→ **Exercise description**: Can you return the Cummings Pond passage word for word, from "- Location: Franklin" to "(fed by springs)"?
Reading passage section start
- Location: Franklin Township, Luzerne County, Pennsylvania
- Coordinates: 41°23′50″N 75°54′50″W﻿ / ﻿41.39722°N 75.91389°W
- Type: glacial lake
- Primary inflows: none (fed by springs)
- Primary outflows: unnamed tributary to Sutton Creek
- Catchment area: 0.5 square miles (1.3 km^{2})
- Max. length: 2,000 feet (610 m)
- Max. width: 1,350 feet (410 m)
- Surface area: 43.8 acres (17.7 ha)
- Max. depth: 10 feet (3.0 m)
- Water volume: 46,000,000 US gallons (170,000 m^{3})
- Surface elevation: 1,191 feet (363 m)

= Cummings Pond =

Cummings Pond is a lake in Luzerne County, Pennsylvania, in the United States. It has a surface area of more than 40 acre and is located in Franklin Township. The lake is fed by springs and an unnamed tributary of Sutton Creek flow from it. It is up to 10 ft deep, though it was deeper in the past. The lake was formed approximately 27,000 years ago by glacial action. It was historically stocked with fish and cattails and alders occur in its vicinity. In the early 1900s, the lake was used for boating, fishing, and ice harvesting.
Reading passage section end
Records section start
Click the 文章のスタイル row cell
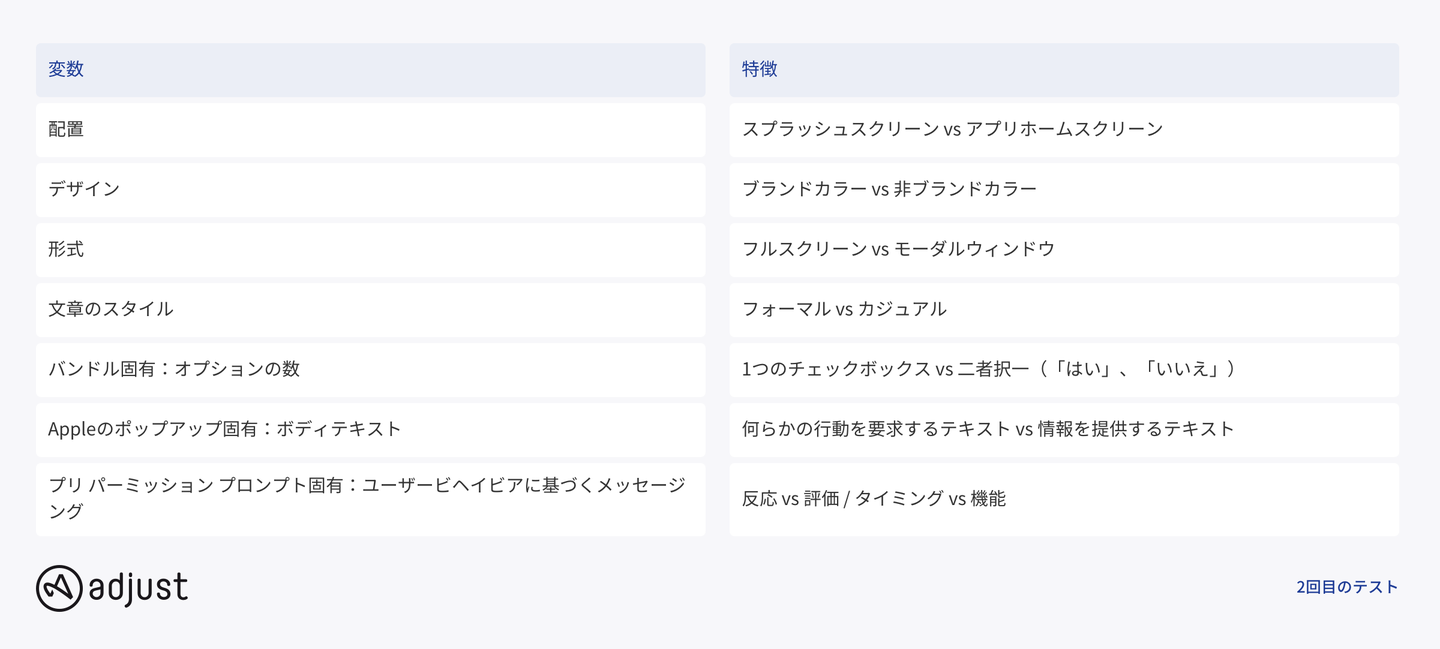click(370, 309)
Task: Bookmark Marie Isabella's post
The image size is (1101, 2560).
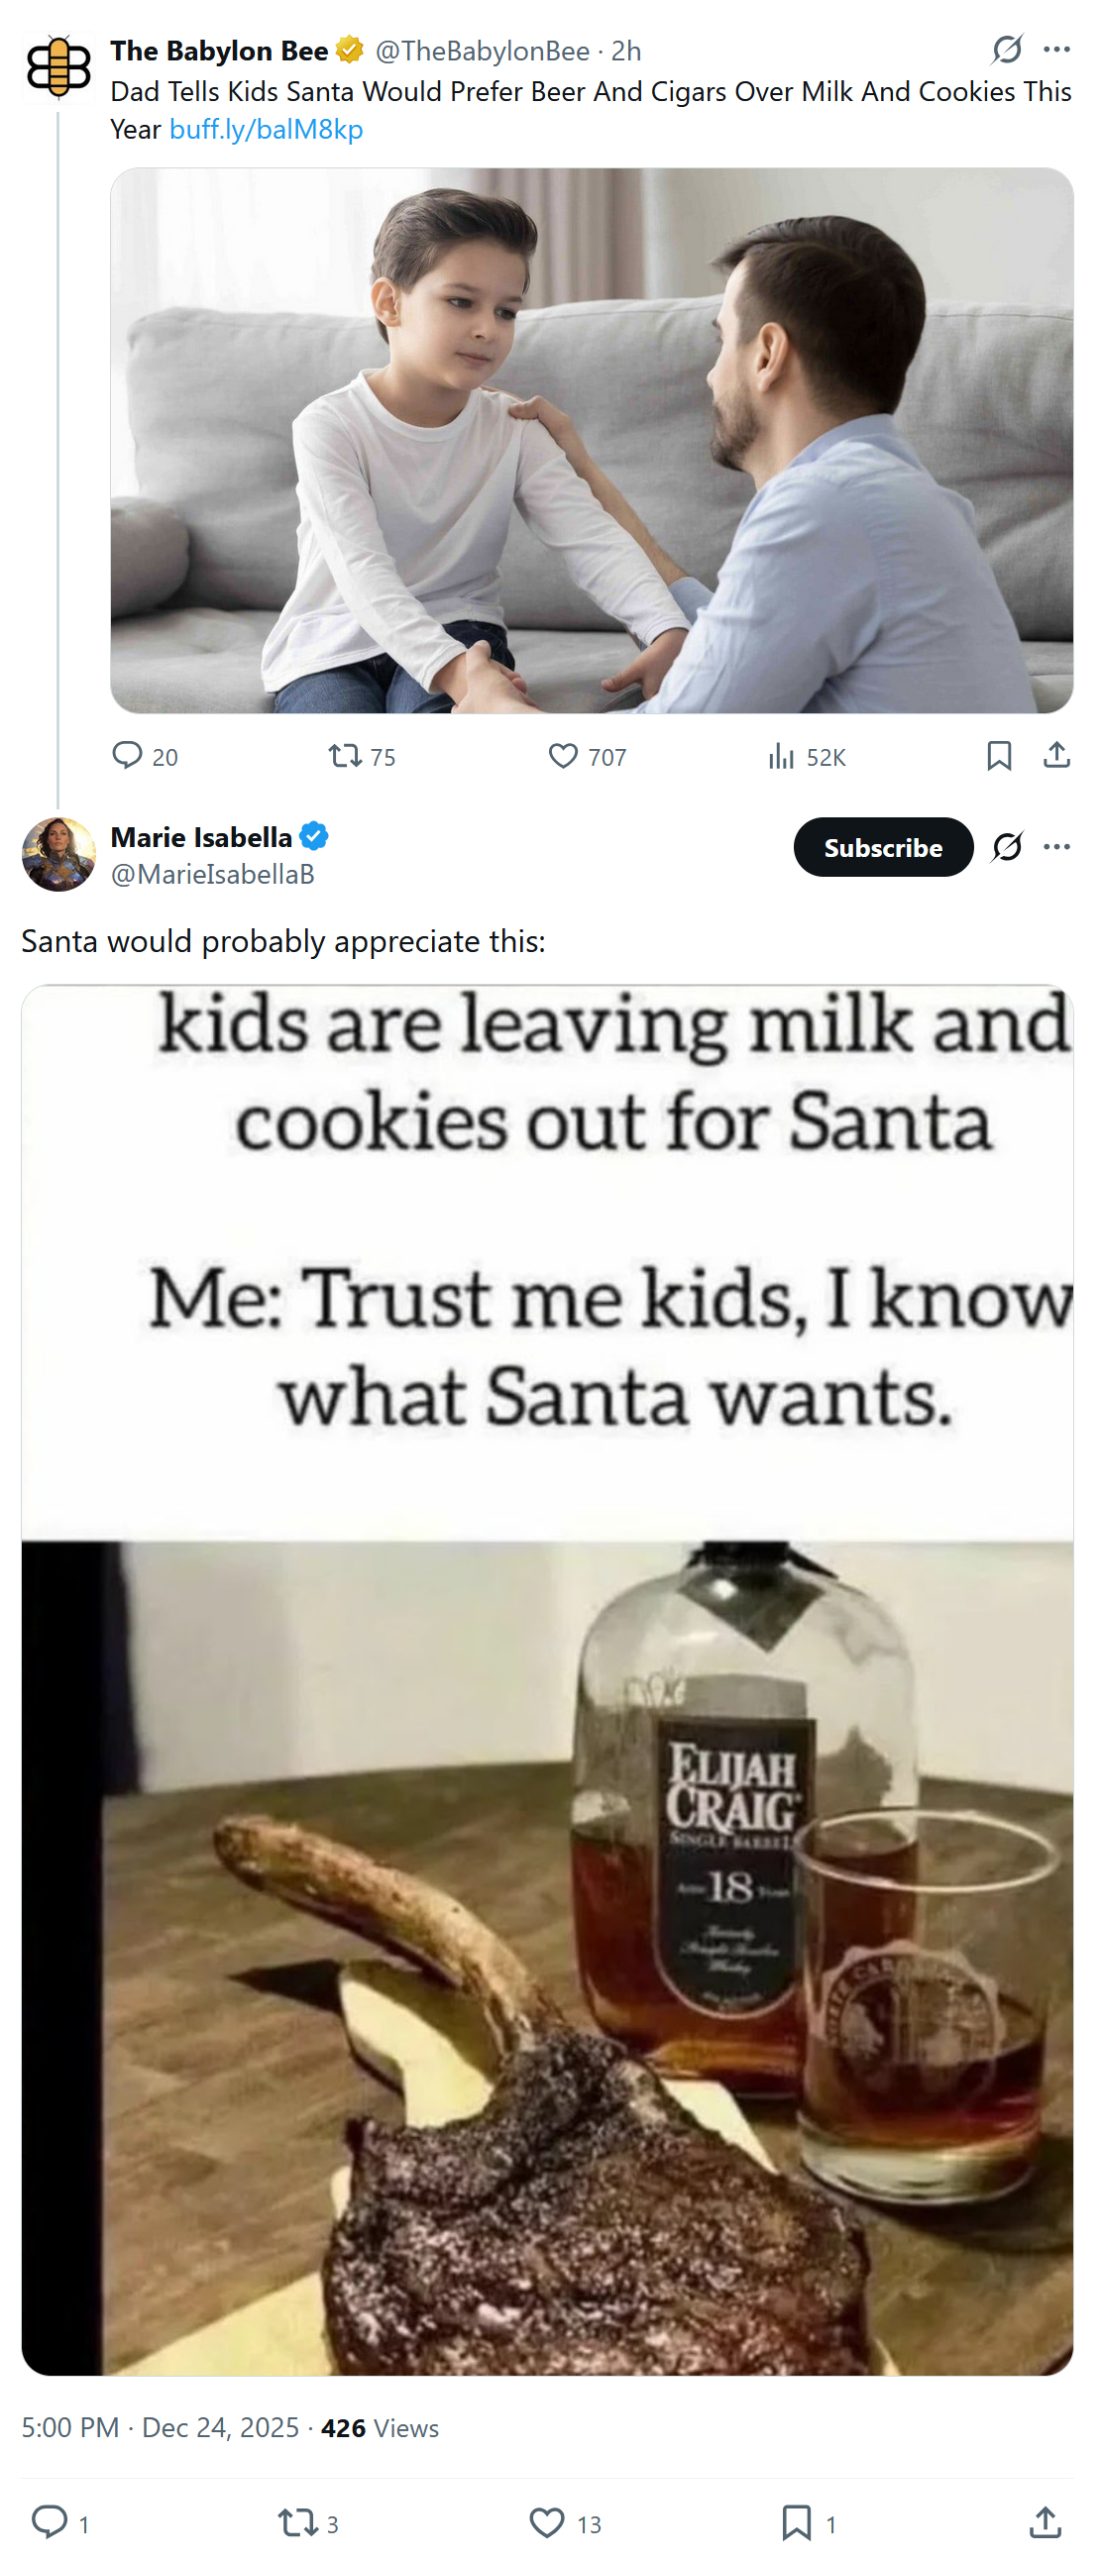Action: click(x=795, y=2522)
Records section end
→ **Exercise output**:
- Location: Franklin Township, Luzerne County, Pennsylvania
- Coordinates: 41°23′50″N 75°54′50″W﻿ / ﻿41.39722°N 75.91389°W
- Type: glacial lake
- Primary inflows: none (fed by springs)